Only one stretch of the listing below is wanted. Give it again exactly, from the line with "1751x789 pixels." through the line with "Given: Click the Kajabi".

Input records section start

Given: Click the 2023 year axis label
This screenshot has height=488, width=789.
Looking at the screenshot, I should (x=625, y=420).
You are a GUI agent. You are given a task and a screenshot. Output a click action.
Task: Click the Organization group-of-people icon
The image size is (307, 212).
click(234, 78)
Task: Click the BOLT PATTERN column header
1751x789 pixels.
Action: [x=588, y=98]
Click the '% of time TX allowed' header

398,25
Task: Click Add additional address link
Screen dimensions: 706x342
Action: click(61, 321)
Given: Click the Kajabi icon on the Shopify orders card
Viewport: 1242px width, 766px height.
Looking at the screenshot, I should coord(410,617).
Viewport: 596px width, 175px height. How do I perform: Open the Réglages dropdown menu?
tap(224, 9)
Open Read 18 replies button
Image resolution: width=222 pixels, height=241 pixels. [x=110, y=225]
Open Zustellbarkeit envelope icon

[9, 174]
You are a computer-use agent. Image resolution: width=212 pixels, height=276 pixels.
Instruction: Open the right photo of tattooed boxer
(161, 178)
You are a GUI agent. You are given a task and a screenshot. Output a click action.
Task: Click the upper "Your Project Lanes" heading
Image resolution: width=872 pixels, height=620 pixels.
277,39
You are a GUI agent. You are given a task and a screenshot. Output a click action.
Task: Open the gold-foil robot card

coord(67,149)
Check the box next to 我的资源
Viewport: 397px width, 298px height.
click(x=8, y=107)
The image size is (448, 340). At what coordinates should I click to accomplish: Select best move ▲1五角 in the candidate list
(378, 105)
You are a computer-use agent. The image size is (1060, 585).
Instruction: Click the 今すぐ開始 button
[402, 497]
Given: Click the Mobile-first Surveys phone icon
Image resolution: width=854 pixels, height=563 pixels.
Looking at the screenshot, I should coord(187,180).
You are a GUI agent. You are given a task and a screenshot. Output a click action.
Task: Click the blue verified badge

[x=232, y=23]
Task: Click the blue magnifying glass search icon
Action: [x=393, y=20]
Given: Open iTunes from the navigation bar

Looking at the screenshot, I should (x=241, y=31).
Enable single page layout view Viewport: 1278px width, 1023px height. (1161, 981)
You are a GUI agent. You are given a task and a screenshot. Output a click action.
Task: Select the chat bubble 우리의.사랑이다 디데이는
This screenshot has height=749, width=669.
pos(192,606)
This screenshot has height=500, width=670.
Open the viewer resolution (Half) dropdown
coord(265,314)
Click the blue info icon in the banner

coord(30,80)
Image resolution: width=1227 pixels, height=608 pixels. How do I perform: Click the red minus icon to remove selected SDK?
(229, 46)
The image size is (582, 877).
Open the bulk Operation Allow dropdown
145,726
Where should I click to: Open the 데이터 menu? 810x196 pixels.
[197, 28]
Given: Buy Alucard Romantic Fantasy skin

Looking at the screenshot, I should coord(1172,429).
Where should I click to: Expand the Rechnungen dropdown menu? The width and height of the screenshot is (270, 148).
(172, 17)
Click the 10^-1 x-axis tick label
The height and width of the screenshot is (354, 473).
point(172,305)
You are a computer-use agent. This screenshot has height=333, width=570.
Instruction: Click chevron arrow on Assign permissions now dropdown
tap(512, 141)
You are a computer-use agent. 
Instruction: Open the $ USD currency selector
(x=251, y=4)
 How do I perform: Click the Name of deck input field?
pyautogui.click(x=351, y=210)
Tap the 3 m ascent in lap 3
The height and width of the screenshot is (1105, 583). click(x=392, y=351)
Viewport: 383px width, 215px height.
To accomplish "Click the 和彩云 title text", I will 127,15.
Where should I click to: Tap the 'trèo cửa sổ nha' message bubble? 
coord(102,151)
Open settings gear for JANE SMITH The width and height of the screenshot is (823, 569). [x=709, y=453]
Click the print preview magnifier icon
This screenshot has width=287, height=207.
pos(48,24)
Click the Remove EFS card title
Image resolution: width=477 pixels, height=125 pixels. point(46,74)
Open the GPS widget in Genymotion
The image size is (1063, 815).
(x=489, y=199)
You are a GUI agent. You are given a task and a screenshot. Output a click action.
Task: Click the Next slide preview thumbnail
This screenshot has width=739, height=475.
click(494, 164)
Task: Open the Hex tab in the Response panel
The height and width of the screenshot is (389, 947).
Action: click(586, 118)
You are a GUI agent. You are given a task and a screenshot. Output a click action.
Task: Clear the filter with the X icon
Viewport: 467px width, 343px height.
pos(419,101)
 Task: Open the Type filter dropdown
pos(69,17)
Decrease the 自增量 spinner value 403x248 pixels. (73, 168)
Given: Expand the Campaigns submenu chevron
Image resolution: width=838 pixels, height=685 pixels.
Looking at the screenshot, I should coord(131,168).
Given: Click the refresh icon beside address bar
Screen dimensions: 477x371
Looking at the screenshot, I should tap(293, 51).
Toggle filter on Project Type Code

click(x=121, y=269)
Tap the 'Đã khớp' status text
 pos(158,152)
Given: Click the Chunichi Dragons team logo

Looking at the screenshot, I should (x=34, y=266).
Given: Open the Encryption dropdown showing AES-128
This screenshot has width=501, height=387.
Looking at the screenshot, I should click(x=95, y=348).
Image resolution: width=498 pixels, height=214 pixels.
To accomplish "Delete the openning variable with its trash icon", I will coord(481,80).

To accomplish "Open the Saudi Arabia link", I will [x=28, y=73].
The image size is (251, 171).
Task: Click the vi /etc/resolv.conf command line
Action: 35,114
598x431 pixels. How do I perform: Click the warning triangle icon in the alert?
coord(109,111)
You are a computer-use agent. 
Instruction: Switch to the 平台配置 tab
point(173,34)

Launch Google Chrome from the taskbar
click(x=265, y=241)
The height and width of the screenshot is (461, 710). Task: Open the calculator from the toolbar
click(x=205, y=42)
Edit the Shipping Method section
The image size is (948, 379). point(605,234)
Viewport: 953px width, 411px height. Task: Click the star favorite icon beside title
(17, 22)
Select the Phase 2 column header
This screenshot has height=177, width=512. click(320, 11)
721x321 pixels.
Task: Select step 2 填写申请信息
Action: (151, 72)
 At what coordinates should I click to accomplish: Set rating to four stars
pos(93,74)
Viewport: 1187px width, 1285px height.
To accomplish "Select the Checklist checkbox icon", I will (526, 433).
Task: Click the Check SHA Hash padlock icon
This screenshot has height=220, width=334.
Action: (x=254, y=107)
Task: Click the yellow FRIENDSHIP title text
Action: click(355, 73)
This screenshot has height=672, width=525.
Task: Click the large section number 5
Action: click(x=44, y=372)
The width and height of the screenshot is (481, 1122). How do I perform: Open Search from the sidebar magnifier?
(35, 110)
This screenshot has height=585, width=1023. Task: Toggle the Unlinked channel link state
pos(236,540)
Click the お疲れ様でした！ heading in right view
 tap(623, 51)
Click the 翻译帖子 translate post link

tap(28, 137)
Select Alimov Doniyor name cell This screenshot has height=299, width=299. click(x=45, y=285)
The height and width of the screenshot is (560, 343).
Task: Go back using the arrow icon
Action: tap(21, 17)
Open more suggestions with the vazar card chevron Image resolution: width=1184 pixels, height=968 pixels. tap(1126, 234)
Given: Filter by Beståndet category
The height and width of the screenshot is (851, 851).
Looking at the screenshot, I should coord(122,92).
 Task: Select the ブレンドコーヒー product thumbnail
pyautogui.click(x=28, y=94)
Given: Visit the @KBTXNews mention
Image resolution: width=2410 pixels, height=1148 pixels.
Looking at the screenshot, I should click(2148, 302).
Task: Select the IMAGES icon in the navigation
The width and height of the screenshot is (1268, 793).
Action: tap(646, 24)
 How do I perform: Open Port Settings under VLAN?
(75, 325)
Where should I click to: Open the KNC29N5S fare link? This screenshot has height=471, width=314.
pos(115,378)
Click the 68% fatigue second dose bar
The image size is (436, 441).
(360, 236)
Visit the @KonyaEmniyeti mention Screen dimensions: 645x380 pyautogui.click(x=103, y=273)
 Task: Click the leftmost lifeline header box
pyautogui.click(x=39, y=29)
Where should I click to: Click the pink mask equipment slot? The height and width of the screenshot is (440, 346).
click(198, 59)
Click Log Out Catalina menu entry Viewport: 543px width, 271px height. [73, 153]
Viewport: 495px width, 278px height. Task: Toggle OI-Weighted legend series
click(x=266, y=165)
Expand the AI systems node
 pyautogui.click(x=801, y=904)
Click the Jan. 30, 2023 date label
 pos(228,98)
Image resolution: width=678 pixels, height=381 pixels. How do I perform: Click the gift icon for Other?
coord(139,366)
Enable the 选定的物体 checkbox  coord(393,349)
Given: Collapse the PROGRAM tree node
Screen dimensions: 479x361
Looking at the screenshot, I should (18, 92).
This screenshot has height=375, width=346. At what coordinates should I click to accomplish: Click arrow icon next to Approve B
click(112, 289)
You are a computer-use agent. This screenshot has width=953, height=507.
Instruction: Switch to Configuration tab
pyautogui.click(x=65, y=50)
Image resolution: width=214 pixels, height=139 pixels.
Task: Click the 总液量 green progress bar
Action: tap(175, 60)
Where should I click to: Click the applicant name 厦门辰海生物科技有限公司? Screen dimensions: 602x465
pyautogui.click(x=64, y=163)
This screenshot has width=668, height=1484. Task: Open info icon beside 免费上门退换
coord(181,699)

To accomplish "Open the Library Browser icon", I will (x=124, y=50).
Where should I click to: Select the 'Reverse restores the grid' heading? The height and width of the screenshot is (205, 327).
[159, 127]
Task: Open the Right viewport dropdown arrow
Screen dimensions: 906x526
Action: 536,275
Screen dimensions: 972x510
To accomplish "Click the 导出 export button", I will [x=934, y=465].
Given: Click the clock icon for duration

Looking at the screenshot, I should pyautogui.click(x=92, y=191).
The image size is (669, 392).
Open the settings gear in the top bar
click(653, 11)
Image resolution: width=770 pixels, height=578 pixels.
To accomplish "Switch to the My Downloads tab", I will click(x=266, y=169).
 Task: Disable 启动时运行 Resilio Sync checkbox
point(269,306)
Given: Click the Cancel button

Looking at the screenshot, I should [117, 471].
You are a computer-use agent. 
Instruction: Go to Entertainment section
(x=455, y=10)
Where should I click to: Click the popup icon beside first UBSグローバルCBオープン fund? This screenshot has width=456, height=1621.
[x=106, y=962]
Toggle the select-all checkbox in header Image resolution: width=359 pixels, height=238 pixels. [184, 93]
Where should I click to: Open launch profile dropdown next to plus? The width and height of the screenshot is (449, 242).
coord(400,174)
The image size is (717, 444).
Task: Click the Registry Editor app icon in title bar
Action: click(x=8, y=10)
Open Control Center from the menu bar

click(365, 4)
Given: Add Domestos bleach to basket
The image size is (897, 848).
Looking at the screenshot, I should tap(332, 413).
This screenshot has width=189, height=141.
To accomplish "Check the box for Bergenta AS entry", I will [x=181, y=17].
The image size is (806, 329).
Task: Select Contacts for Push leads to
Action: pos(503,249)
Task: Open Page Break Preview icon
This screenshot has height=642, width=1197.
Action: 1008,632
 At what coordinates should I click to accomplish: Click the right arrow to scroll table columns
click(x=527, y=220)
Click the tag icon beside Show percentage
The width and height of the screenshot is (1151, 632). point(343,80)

Input records section end

▸ Completed task
1751x789 pixels.
Action: [x=588, y=98]
Click the '% of time TX allowed' header

398,25
Task: Click Add additional address link
Screen dimensions: 706x342
Action: click(61, 321)
Given: Click the Kajabi icon on the Shopify orders card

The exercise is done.